And part of it is undoubtedly luck. I “discovered” him when I was 14. That will sometimes do it. I hear that some animals will adopt whatever face they first see as their mother—so something like that obviously happened. But, the truth is, I’d had lots of powerful musical experiences before I saw my first Chuck Berry concert. I remember going crazy over Otis Redding’s stuttering climax to “Try a Little Tenderness” when I was only 12 or 13. I remember the same feeling when the bass jumped in at the end of Sly Stone’s “Stand.” One of my earliest concerts was a young B. B. King, who put on a thrilling show at the California State Fair of all places. And I’d paid due attention to The Beatles, The Rolling Stones, and all of the popular acts who were actually good.

So I think that the real clue came earlier this year when an archivist in Sacramento dug up the date of that first live Chuck Berry show that I saw at the Sacramento Memorial Auditorium. It was mid-February 1971. I was 14. And within a few weeks my father would die.

He was probably dying at the time.

My father was pretty different from Chuck Berry. He was way older—born in 1901. He was white. He wasn’t thin—at least by the time I knew him.

The only song I ever heard him sing was something called “Down Among the Dead Men.” (Actually, that sounds a bit like “Downbound Train.”) He didn’t play music, but he seemed to like it. I know he went to see Louis Armstrong several times when I was a little kid.

And he drank way too much.

He was an alcoholic, and that’s what ultimately killed him.

I was the youngest of his seven children. When I was little he was, of course, my hero. And he was a worthy hero—a nice, nice man, funny, a former athlete with a host of famous ex- ball players as friends. (They used to come to our house on his birthday and get drunker than skunks. We tended to leave.)

He was well known in his home town, with more friends than he could recognize. We’d be accosted by some guy, they’d talk for ten minutes, and as we’d walk away my dad would ask my mom “Who WAS that guy?”

He was on the right side of all things political. He was a Democrat. He was for working people. He was for civil rights. He was against Nixon.

Unfortunately, by the time I turned into a budding teenager his drinking had become such a problem that whatever was good about him was usually overwhelmed by the evil of the alcohol. He never became angry or violent, but he lost a lot of dignity. We’d find him on the floor unable to get up. He’d lose his mind for a few days or a few weeks. There was a time he began to speak “Indian talk,” which he kept up for several days for reasons only he understood. I was just a kid, and it was more than I could handle.

Around this time, my brother Stevo first told me about Chuck Berry.

I was probably not the intended recipient of the wisdom. My other brother Danny must have been there. But I heard and retained all of it.

There was this guy Chuck Berry.  He’d played recently at the Fillmore.  Stevo saw him.  Stevo said that he was more important than Elvis, and better.

And he talked about Chuck Berry’s roots, and the show he’d put on, which had been steeped in the blues. And what I remember is that he said “He’s not really a blues man, but he grew up with all that, that’s where he came from, and he plays it well.”

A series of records
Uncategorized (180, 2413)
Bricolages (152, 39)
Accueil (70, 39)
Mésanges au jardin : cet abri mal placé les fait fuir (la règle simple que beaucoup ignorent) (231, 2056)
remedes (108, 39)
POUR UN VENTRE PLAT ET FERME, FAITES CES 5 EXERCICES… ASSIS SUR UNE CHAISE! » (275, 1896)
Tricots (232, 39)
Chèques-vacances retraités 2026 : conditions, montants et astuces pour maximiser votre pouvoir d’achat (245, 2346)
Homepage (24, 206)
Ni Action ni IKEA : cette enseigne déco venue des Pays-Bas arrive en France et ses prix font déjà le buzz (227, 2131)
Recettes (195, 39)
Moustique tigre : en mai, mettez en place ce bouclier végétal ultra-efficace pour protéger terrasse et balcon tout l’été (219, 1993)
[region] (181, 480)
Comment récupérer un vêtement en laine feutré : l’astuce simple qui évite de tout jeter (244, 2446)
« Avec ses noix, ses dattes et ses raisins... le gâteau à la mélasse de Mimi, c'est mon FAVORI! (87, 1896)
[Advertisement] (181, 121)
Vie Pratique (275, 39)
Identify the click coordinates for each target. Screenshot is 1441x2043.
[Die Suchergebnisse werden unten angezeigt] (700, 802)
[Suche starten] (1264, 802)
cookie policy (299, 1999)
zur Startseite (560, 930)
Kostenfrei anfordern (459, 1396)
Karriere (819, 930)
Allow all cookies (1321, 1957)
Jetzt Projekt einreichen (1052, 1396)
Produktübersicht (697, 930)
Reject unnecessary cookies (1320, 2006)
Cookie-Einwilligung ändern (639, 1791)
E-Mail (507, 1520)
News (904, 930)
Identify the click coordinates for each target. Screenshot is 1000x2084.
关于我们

__Task instructions__:
A: Answer these questions using the Chuck Berry passage:
(i) In what month and year did the first live Chuck Berry show the writer saw take place?
(ii) In what year was the writer's father born?
(iii) At what venue had Chuck Berry recently played when Stevo saw him?
B: Continue the Chuck Berry passage from the point where it stops, picking up after Stevo's remark about Chuck Berry's roots in the blues.
This material has nothing to do with the Chuck Berry passage.

__Answers for the tasks__:
A:
(i) Mid-February 1971
(ii) 1901
(iii) The Fillmore

B:
This was probably 1970. These words have been said many times since, but in 1970 this was some pretty original thought coming from Stevo, and pretty right on.

Of course, since then, Chuck Berry’s blues have become my favorite Chuck Berry music. His blues style is so unique. Sure, he shows the influence of his heroes, T-Bone Walker, and Elmore James, and others—but the style he’s patched together is unique and (to me) instantly recognizable as his own. He wasn’t the bluesman that Muddy was—but he had it, and it became more powerful with time.

By the time I first walked into the Memorial Auditorium, in February 1971, his blues were deep, and so, undoubtedly, were mine. My father was dying (killing himself) (being killed by his addiction).

So I push open those doors, and there he is, playing blues, slow, bending those notes two at a time, playing the licks that would work their way deep into my soul. The auditorium was a quarter full. (The archivist told me: 800 people.) He was alone at the mike stand, a cherry red Gibson, jeans, a sad look, opening a show he was supposed to headline, probably just to get out of town and back home.

I’ve written about that show elsewhere on the blog. It was a good one. Despite a mediocre band he got it going, playing hit after hit, all of them sort of familiar, sometimes because of the Beatles. It was a classic, Chuck Berry show.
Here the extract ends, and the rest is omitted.